I. Quasi in rem jurisdiction
The owners had in 1962 leased the land and building, the subject of the alleged brokerage agreement, to Fireman's Fund Insurance Company, under a 20-year net lease expiring in 1983. Only the destruction or condemnation of the premises, or a breach of the covenant of quiet enjoyment, could materially affect the duty of the lessee to pay rent. The rent was reserved on a monthly basis, to be paid on the first day of each calendar month, commencing on the first day of the term. On December 20, 1965, broker obtained (pursuant to CCA, §§ 209, 801) an order of attachment, which was levied upon the tenant, Fireman's Fund, on December 21, 1965. Personal service on the defendants in New Mexico (pursuant to CCA, § 405) was made the first week in January and plaintiff was given additional time to file proof of service. At the time of the levy, the rent due December 1 had already been paid on December 3. No further rent was due until January 1. On January 3, tenant paid the rent then due, $1,398.10, to the Sheriff.

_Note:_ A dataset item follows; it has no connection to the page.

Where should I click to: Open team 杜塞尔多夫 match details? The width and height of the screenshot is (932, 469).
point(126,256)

The property was sold to another purchaser in January and no subsequent rent has been paid to the Sheriff.
CPLR 6202 provides that any debt or property against which a money judgment may be enforced under CPLR 5201 is attachable. There are three kinds of things subject to execution, and the same was to some extent true under the Civil Practice Act.

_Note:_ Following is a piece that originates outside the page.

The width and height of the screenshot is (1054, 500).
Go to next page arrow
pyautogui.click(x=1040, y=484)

The first is a debt past due, or yet to become due, certainly, or upon demand, which is always an intangible (CPLR 5201, subd. [a]). The second is property, real or personal, tangible or intangible, which includes vested or unvested interests (CPLR 5201, subd. [b]). The third is income of various kinds, but subject to preconditions before it is available to levy by execution, and most often limited to garnishing of 10% (CPLR 5231, but compare 5226).
On any ordinary analysis, particularly any economic analysis, future rents might be treated either as a debt or as a form of income.

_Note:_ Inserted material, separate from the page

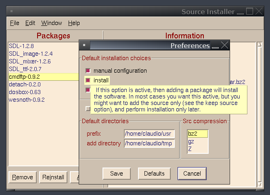The image size is (270, 195).
Task: Close the Preferences dialog with X
Action: pos(225,45)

A debt to be attachable must be "past due or * * * yet to become due, certainly or upon demand of the judgment debtor" (CPLR 5201, subd. [a]). Where a duty to pay is conditioned on the creditor's future performance, or upon contractual contingencies, there is no debt certain to become due (see Sheehy v. Madison Sq. Garden Corp., 266 N.Y. 44, 47; Herrmann Grace v. City of New York, 130 App. Div. 531, 535, affd. 199 N.Y. 600). An obligation to pay rent, it has been held, is not a debt and is not certain to become due (see Matter of Ryan, 294 N.Y. 85, 95). Thus, in the Ryan case, it was said, "The `covenant to pay rent creates no debt until the time stipulated for the payment arrives * * * It is not a case of debitum in praesenti solvendum in futuro. On the contrary, the obligation upon the rent covenant is altogether contingent.' In some contingencies the stipulated rent payable in the future by a lessee for the right to occupy leased premises might never become due." ( Matter of Ryan, supra, p. 95.)
Seider v. Roth ( 17 N.Y.2d 111) and Simpson v. Loehmann ( 21 N.Y.2d 305), relied on by plaintiff, are hardly applicable. Those cases depend upon the construction that an indemnitor's duty to defend is a present duty and, therefore, a current asset. Notably, in those cases, there was no special effort made by the majority to classify contractual duties as between debt and property, although, to be sure, it was said in the Seider case that "as soon as the accident occurred there was imposed * * * a contractual obligation which should be considered a `debt' within the meaning of CPLR 5201 and 6202." ( 17 N.Y.2d, p. 113.) As to future rents, there is no present duty.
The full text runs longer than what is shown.